Our court system, administrative hearings and any other venues where testimony and other evidence is presented provides for due process, which includes an independent judge and the assumption that a person is innocent until proven guilty or liable. The Florida High School Athletic Association (FHSAA), a legislatively created monopoly that controls public high school athletics in this state, does not follow these fundamental concepts of due process. That needs to change.

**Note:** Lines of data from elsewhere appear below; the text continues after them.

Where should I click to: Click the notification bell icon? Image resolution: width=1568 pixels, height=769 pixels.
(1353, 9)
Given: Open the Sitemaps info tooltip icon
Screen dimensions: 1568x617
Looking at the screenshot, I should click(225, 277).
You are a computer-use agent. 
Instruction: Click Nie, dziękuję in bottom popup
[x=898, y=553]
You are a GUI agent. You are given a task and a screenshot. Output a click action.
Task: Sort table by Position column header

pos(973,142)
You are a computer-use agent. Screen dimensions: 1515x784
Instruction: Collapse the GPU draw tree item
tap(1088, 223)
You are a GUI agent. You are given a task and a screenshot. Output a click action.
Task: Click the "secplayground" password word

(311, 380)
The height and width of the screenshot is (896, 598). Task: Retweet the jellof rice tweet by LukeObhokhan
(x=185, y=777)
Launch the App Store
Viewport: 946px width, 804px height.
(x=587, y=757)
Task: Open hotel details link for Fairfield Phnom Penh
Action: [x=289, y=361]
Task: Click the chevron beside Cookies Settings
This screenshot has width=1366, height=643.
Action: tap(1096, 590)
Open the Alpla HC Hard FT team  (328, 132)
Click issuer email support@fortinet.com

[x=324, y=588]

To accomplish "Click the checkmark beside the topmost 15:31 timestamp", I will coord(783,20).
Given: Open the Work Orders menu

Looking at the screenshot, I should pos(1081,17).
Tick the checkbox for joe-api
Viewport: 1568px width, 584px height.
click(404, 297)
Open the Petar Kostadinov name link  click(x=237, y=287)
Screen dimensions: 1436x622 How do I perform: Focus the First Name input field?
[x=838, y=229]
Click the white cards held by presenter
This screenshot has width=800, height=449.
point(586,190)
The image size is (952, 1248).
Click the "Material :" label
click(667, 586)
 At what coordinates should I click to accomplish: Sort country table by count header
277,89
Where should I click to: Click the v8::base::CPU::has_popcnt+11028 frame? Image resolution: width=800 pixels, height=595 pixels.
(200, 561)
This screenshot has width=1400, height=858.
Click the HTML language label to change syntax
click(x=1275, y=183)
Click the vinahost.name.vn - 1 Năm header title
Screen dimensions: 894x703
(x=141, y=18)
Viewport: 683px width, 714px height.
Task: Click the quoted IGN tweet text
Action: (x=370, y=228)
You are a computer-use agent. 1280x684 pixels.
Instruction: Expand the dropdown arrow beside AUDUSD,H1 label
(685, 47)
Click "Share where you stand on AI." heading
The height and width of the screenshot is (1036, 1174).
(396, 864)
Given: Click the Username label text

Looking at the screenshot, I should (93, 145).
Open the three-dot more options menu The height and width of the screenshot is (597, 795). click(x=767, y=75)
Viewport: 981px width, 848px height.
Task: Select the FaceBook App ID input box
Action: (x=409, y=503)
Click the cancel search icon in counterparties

The Legislature is considering two bills (HB 1403 and SB 1704) which, if enacted, would strengthen due process protections and increase the oversight and regulation of the FHSAA. Not surprisingly, FHSAA, a monopoly that has historically escaped meaningful state oversight and regulation, is desperately fighting legislative efforts to make its organization more accountable. For example, a recent opinion essay in the Tallahassee Democrat by Louis Stout, a former Kentucky high school athletic association executive director who is doing the bidding of the FHSAA, called the current legislative efforts "political bad sportsmanship, benefiting those with a predisposition to cheat." Such overblown rhetoric is akin to players trash talking during a game — shabby, ineffective and unnecessary.
I became familiar with the FHSAA and its operations while engaged in pro bono representation of two local parochial school students who were accused of violating a FHSAA bylaw. FHSAA has an ill-conceived bylaw that makes eighth-graders who play sports in a church, amateur athletic union or club league ineligible for one year if someone affiliated with the community team works at the high school attended by the students. Despite sworn testimony from five witnesses that no recruiting took place, and the FHSAA not presenting a single witness at the hearing, FHSAA decided that its "follow the coach" bylaw was violated.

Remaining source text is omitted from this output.